▸ Available data:
+++
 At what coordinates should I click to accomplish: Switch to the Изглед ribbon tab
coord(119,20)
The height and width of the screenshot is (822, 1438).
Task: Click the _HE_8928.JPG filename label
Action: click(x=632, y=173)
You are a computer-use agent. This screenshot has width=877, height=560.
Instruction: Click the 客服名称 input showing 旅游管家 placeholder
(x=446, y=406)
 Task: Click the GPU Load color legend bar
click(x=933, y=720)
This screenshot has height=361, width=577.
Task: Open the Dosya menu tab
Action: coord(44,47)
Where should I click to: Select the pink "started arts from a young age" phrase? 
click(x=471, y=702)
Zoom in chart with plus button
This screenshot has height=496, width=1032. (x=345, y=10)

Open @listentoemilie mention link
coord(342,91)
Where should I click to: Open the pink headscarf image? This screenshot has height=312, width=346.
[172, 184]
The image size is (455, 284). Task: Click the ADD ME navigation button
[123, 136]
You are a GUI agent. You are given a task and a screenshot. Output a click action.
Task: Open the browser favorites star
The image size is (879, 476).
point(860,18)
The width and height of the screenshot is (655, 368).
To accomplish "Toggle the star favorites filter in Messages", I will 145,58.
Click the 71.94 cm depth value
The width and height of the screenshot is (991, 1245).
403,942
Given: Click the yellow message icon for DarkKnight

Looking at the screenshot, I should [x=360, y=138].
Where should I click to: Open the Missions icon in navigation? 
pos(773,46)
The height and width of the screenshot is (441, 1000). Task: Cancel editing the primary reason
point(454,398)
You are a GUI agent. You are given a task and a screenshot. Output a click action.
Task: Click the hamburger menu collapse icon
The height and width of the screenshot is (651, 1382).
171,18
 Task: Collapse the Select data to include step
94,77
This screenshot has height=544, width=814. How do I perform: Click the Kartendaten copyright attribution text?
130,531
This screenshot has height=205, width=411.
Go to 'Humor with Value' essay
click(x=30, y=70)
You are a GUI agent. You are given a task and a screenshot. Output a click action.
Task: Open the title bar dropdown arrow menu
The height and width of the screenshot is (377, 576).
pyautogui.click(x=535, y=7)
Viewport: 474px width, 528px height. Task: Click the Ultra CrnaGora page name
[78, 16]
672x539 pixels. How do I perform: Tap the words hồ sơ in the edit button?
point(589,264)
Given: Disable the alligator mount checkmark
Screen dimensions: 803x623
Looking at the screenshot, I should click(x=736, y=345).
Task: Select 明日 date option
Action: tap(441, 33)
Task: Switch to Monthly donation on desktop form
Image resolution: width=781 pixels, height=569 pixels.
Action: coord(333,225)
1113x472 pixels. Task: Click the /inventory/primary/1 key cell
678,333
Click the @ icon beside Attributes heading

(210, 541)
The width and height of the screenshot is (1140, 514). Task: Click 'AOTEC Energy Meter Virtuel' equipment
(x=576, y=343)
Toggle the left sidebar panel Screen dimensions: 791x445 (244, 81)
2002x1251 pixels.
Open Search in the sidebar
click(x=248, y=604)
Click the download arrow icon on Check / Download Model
+++
▸ Problem description: Retype every item above verbatim, keeping the original line order.

▸ Answer for this exercise:
 At what coordinates should I click to accomplish: Switch to the Изглед ribbon tab
coord(119,20)
The height and width of the screenshot is (822, 1438).
Task: Click the _HE_8928.JPG filename label
Action: click(x=632, y=173)
You are a computer-use agent. This screenshot has width=877, height=560.
Instruction: Click the 客服名称 input showing 旅游管家 placeholder
(x=446, y=406)
 Task: Click the GPU Load color legend bar
click(x=933, y=720)
This screenshot has height=361, width=577.
Task: Open the Dosya menu tab
Action: coord(44,47)
Where should I click to: Select the pink "started arts from a young age" phrase? 
click(x=471, y=702)
Zoom in chart with plus button
This screenshot has height=496, width=1032. (x=345, y=10)

Open @listentoemilie mention link
coord(342,91)
Where should I click to: Open the pink headscarf image? This screenshot has height=312, width=346.
[172, 184]
The image size is (455, 284). Task: Click the ADD ME navigation button
[123, 136]
You are a GUI agent. You are given a task and a screenshot. Output a click action.
Task: Open the browser favorites star
The image size is (879, 476).
point(860,18)
The width and height of the screenshot is (655, 368).
To accomplish "Toggle the star favorites filter in Messages", I will 145,58.
Click the 71.94 cm depth value
The width and height of the screenshot is (991, 1245).
403,942
Given: Click the yellow message icon for DarkKnight

Looking at the screenshot, I should [x=360, y=138].
Where should I click to: Open the Missions icon in navigation? 
pos(773,46)
The height and width of the screenshot is (441, 1000). Task: Cancel editing the primary reason
point(454,398)
You are a GUI agent. You are given a task and a screenshot. Output a click action.
Task: Click the hamburger menu collapse icon
The height and width of the screenshot is (651, 1382).
171,18
 Task: Collapse the Select data to include step
94,77
This screenshot has height=544, width=814. How do I perform: Click the Kartendaten copyright attribution text?
130,531
This screenshot has height=205, width=411.
Go to 'Humor with Value' essay
click(x=30, y=70)
You are a GUI agent. You are given a task and a screenshot. Output a click action.
Task: Open the title bar dropdown arrow menu
The height and width of the screenshot is (377, 576).
pyautogui.click(x=535, y=7)
Viewport: 474px width, 528px height. Task: Click the Ultra CrnaGora page name
[78, 16]
672x539 pixels. How do I perform: Tap the words hồ sơ in the edit button?
point(589,264)
Given: Disable the alligator mount checkmark
Screen dimensions: 803x623
Looking at the screenshot, I should click(x=736, y=345).
Task: Select 明日 date option
Action: tap(441, 33)
Task: Switch to Monthly donation on desktop form
Image resolution: width=781 pixels, height=569 pixels.
Action: coord(333,225)
1113x472 pixels. Task: Click the /inventory/primary/1 key cell
678,333
Click the @ icon beside Attributes heading

(210, 541)
The width and height of the screenshot is (1140, 514). Task: Click 'AOTEC Energy Meter Virtuel' equipment
(x=576, y=343)
Toggle the left sidebar panel Screen dimensions: 791x445 (244, 81)
2002x1251 pixels.
Open Search in the sidebar
click(x=248, y=604)
Click the download arrow icon on Check / Download Model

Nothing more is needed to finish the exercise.